The market opening of network industries, such as telecommunications, transport and energy has benefited consumers by putting pressure on service providers to keep their costs and prices down, according to a report by the European Commission.
The report goes on to say that delays in liberalising postal services, railways and the energy sector, in particular, have stifled performance in some member states. It also criticises governments for failing to remove technological and legal barriers to market openings.
The report praises the EU regulatory framework for the telecommunications sector, the implementation of which, it says, has “stimulated investment and the take-up of new services, such as broadband”. In addition, the report says, prices that consumers are paying for telecommunications have decreased by 40% in real terms over the past decade. The report attributes the lion’s share of this growth to the growth in labour productivity, which grew, between 1993 and 2003 in the EU15, “at a considerably faster pace in communication services (average annual growth rate of 7.6%) than in the the economy as a whole (1.8%)”.
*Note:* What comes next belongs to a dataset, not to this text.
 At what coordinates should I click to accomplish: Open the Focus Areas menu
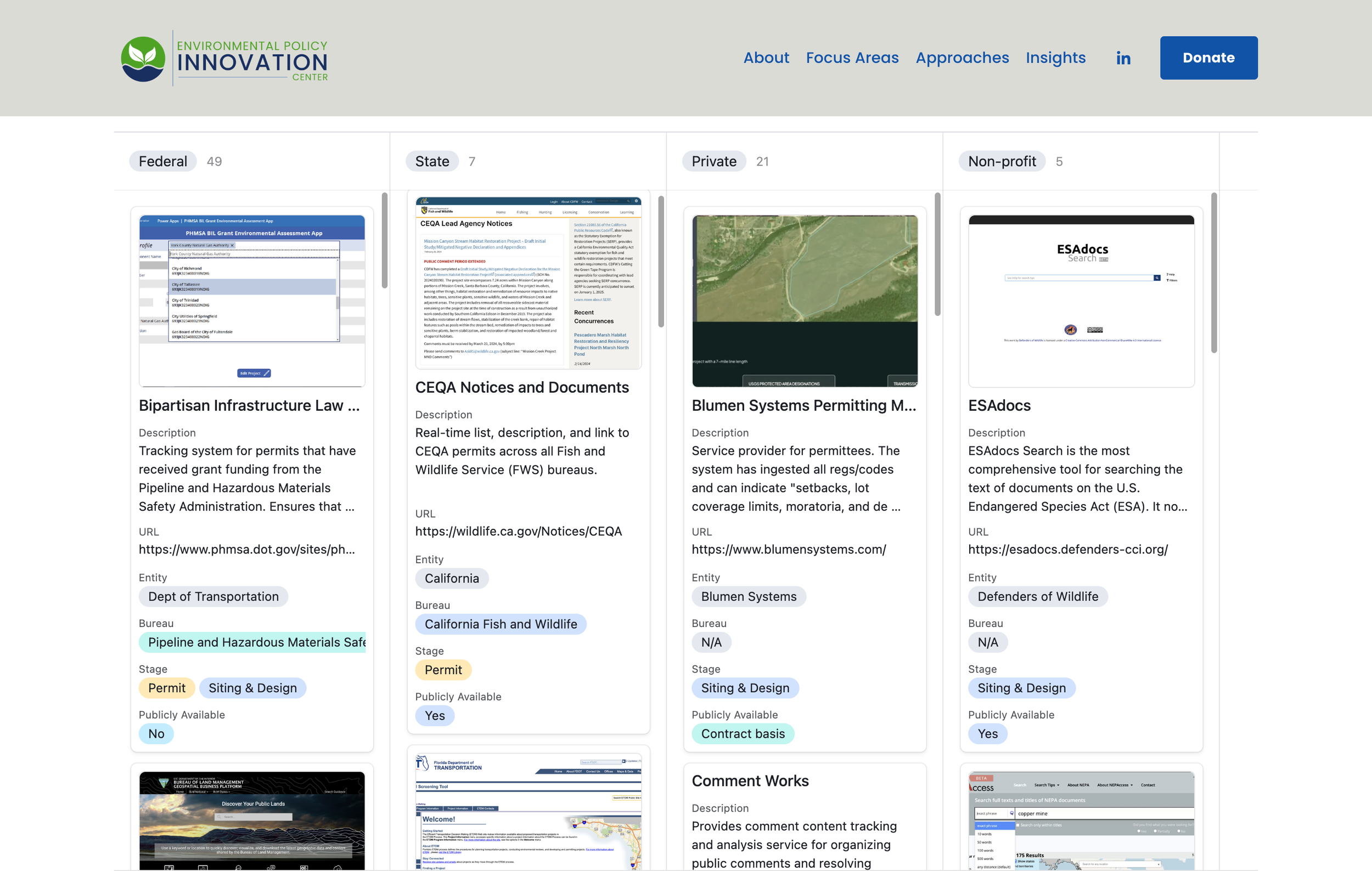pos(852,58)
“Electronic communications,” the report says, “are the major success story of liberalisation but even here further improvements could be made, not only through better coordination of regulators but also by removing unnecessarily restrictive regulation (e.g. in radio spectrum allocation) that not only hinders market integration but can be an obstacle to the development of innovative services and technologies.”
The report deplores, however, the raise of energy prices, which, it says, is “the notable exception” in a field of generally falling prices. The report goes on by saying that “the current level of energy prices partly reflects the situation on world markets for oil and gas but is also in part attributable to a lack of competition”. It concludes: “Lower-income groups are particularly badly affected by high energy prices and Member States may need to take steps to alleviate this problem, for example by helping low-income households to improve their energy efficiency and to take advantage of increased competition by switching to cheaper suppliers.”
The ‘horizontal evaluation of the performance of network industries providing services of general interest‘, is an annual exercise by DG Economic and Financial Affairs, covering telecommunications, postal services, electricity, gas, air, road and rail transport.